WD -wants- the low- mid- server market. As it stands without the necessary SATA controllers, the WD740GD's major market may remain the enthusiast crowd.
That's interesting - is there a reason they would not go after the big retail system boys? I recall that once the general public became aware of drive rotational speed and Dell, Gateway etc. began advertising 7200 RPM drives they fairly quickly became the standard for even basic home systems. Given the way the home/desktop market has gotten crunched I would think that those guys would be looking for something like this to help rebuild a premium PC market.
Are any of the big guys building 10K SATA systems yet? Could WD provide enough to meet the demand of a Dell?

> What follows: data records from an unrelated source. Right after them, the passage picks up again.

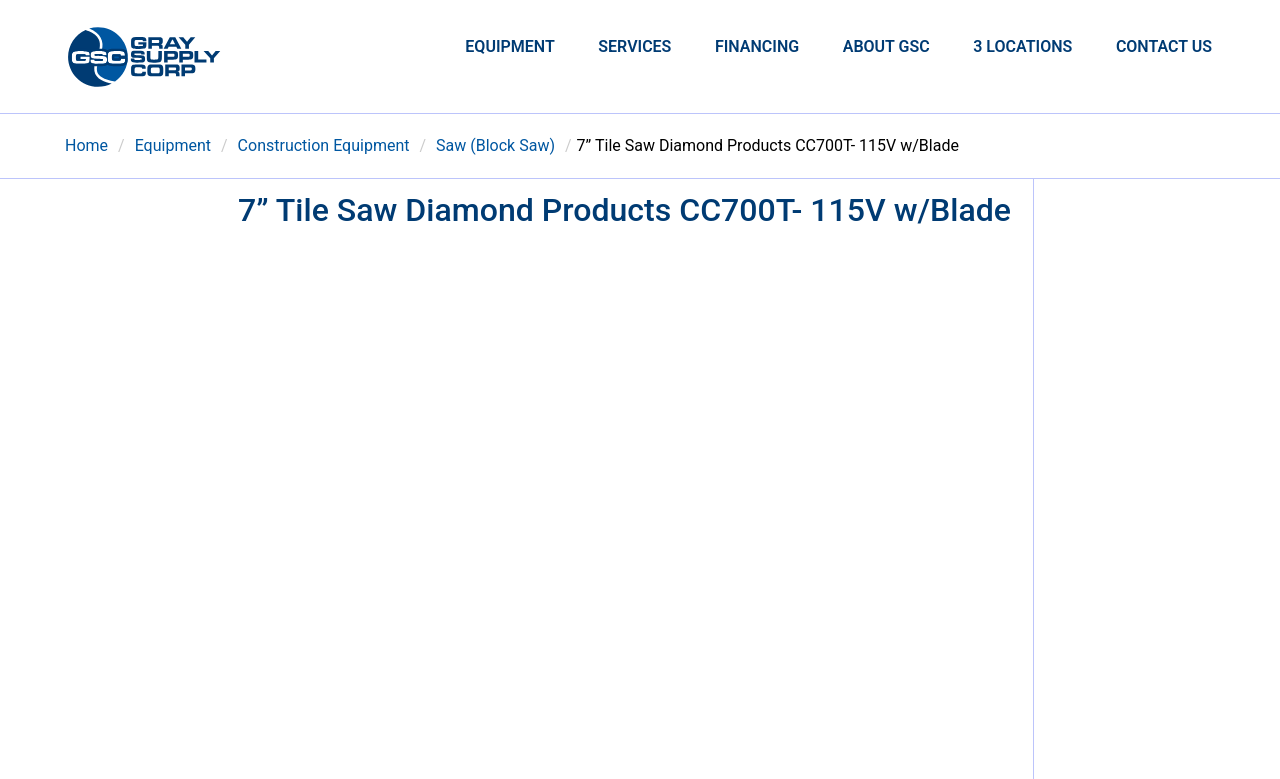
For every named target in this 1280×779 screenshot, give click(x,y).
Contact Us (1164, 46)
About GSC (886, 46)
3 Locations (1022, 46)
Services (634, 46)
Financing (757, 46)
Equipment (509, 46)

While active & vocal, does the "enthusiast" represent a significant market in the PC industry?
I do not know how typical I am, but with a couple $100K in SCSI hardware it will be some time before I don't need SCSI support in my systems, so they will have it. I could consider one of these drives for OS, but it is just another thing to deal with so I will be conservative there. I tend to think this is the approach most businesses will have - when paying the mortgage is on the line you tend to be careful, particularly when you don't need a new option.
I know a lot of the mid-level RAID builders (e.g., Rorke) are moving to SATA instead of "PATA" (of course, with SCSI interface) and they might appreciate a drive like this if it were produced in a higher capacity format. Of course, I am not sure how significant these sorts of guys are in terms of total units sold.
Given how long we had to wait for this drive, any speculation on when the capacity might double again?